Die Lage am Ölmarkt blieb insgesamt angespannt und stark bullish, da es weiterhin keine diplomatische Lösung im Konflikt am Persischen Golf gibt und die USA Verhandlungen mit dem Iran ablehnen. Gleichzeitig sorgen politische Spannungen, neue Sanktionen und die anhaltende Blockade der Strasse von Hormus für Unsicherheit und steigende Risikoprämien.
Charttechnisch gab es zunächst gemischte Signale, doch im Tagesverlauf setzten sich steigende Preise durch. Rohölpreise wie Brent und WTI erreichten neue Höchststände und durchbrachen ihre technischen Begrenzungen, unterstützt durch Angebotsengpässe und bullishe Lagerdaten aus den USA.

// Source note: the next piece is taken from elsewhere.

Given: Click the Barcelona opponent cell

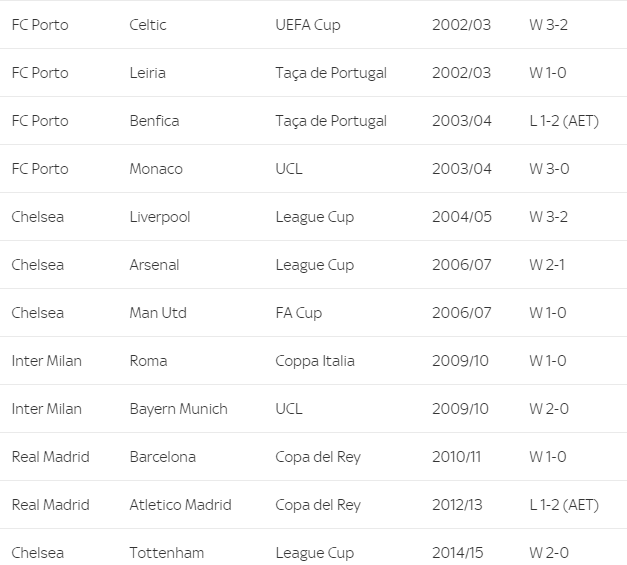Looking at the screenshot, I should (x=163, y=457).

Die Krise führt bereits zu realen Auswirkungen auf das Angebot: Die Produktion im Golf ist stark eingeschränkt, und auch Produkte wie Kerosin werden knapper. Gleichzeitig verstärkten geopolitische Ereignisse, etwa Angriffe auf russische Energieinfrastruktur, den Preisdruck zusätzlich.
Der Austritt der VAE aus der OPEC+ hat kurzfristig kaum Einfluss auf die Preise, zeigt aber, dass sich die Struktur des Kartells langfristig verändern könnte. Eine geplante Fördererhöhung der OPEC+ hätte aktuell vor allem symbolischen Charakter, da viele Länder wegen der Blockade ohnehin weniger produzieren.
Zudem prüfen die USA offenbar militärische Optionen gegen den Iran, was das Risiko einer weiteren Eskalation erhöht. Insgesamt erwarten Marktteilnehmer daher, dass die Krise länger andauert, das Angebot knapp bleibt und die Ölpreise weiter steigen könnten.